You will never be able to prevent odd people doing odd things.

@brianteeman
In Canada the phrase "the odd person" does not refer to "odd" people. It means someone out there.

@rgmears
In the UK 'the odd person' also means the same. The phrase 'An odd person' refers to 'odd' people.

But semantics aside ...

• How many users are going to try installing that way ?
• And is it worth all the problematic coding to prevent it happening

Probably only a few and the fix (if the mistake is made) will only take about 20 mins. It's just the 'Success' message that needs changing imho

@Webdongle

It's just the 'Success' message that needs changing imho

Agreed.

Still that initial documentation page is very off-putting. But that's a separate issue.

It's just the 'Success' message that needs changing imho

Without knowing what package is installed though it's hard to say "don't show the 'successfully updated' part of the message if user gave an extension package". So it's either always use that message regardless of what the user uploaded or never use it at all.

@mbabker

Without knowing what package is installed though it's hard to say "don't show the 'successfully updated' part of the message if user gave an extension package". So it's either always use that message regardless of what the user uploaded or never use it at all.

But at the top of the screen it triggers a message 'refresh manifest cache ... extension not installed'
Is it not possible to use what detects that to trigger an IFELSE for the success message ?

The refresh manifest cache step is done as part of the post-update processing for core to refresh the manifest caches of all core extensions. That step happens regardless of update path so it can't be used to tell the manual upload step anything viable, plus then it couples the update script to a very specific implementation of the update paths.

The only way to make that level of detection work is to get the JInstaller library involved. It's very taxing to do that though. My patch I added a bit ago for detecting a Joomla core package in the Extension Manager works because com_installer triggers code that causes the ZIP package to be extracted before ever booting JInstaller, so it's already unpacked the large Joomla ZIP into the temp directory and we can scan its contents from there.

@mbabker

So it's either always use that message regardless of what the user uploaded or never use it at all

If I understand you correctly ...

A message telling the user that their site has been successfully updated ... is displayed irrespective of whether or not the site has been updated ?

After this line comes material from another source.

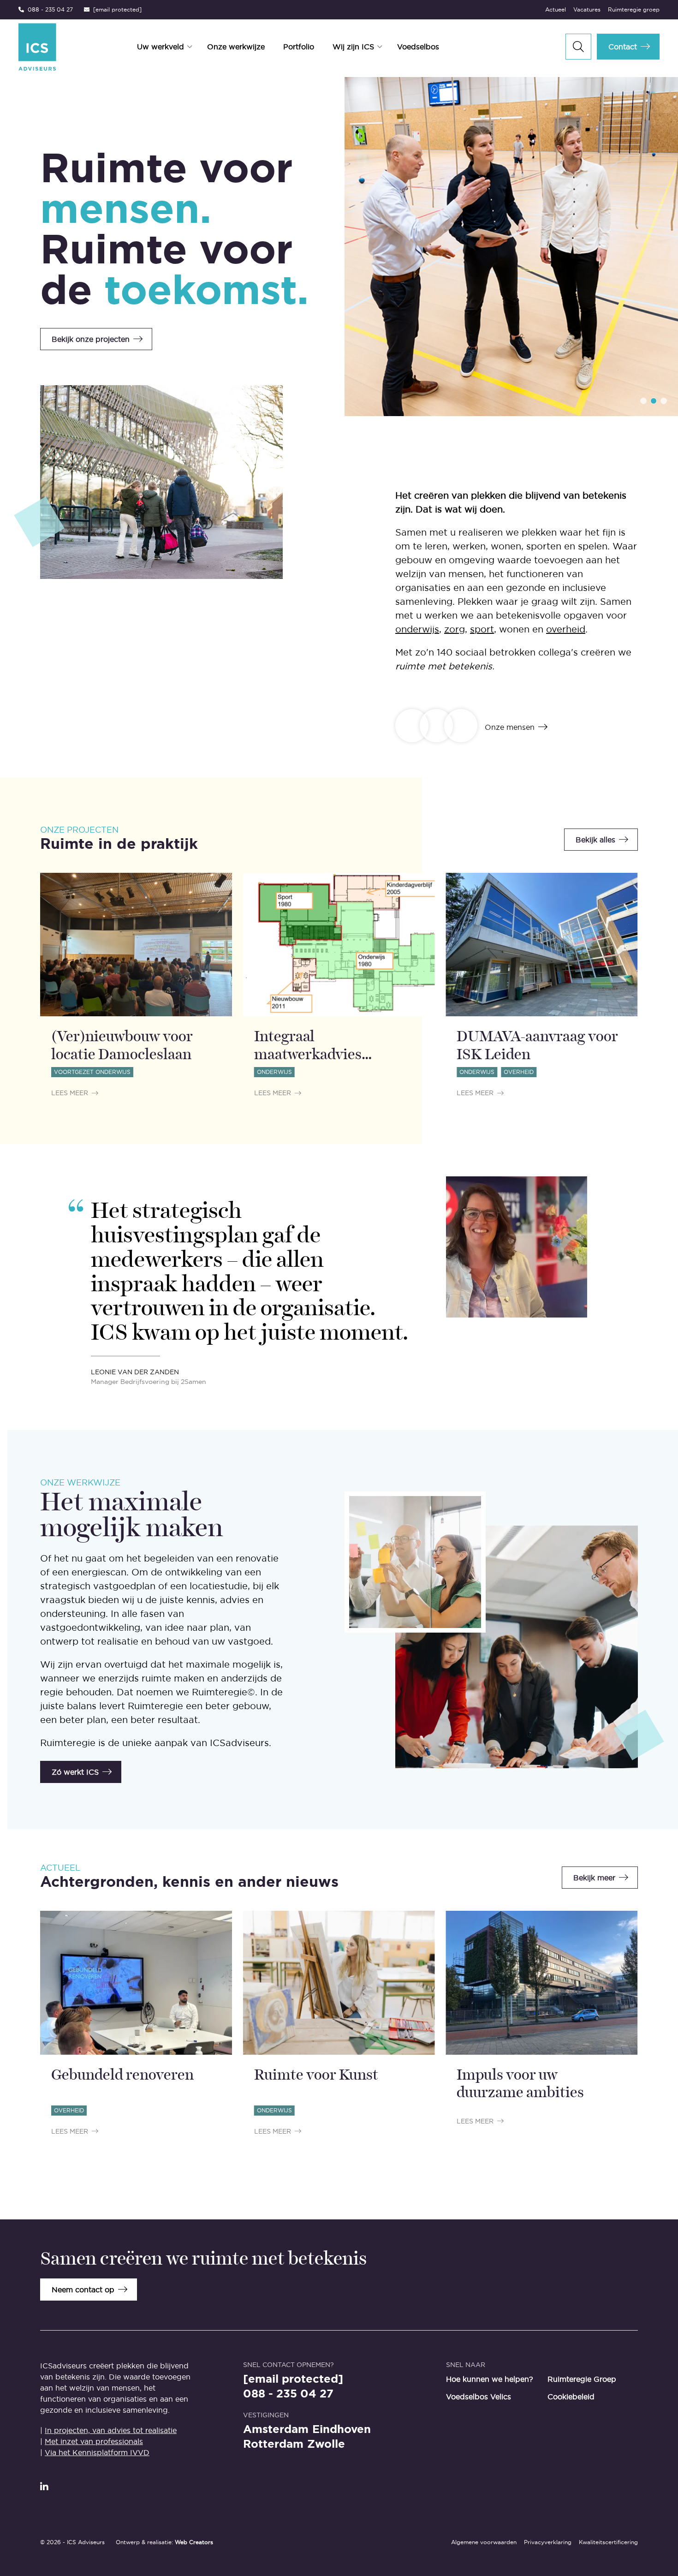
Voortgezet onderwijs (92, 1072)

If the user uploaded a ZIP package to the manual upload part of the update component and the process completes successfully, then yes, that message will be displayed. In an error condition the appropriate message is displayed.

The site may have been updated to a newer version or it may have had the current version's files re-installed and the full post-update routine executed. In either scenario you're doing an update to the site in some form. The scenario that's the issue, which we've already beaten like a dead horse, is user uploading an extension package.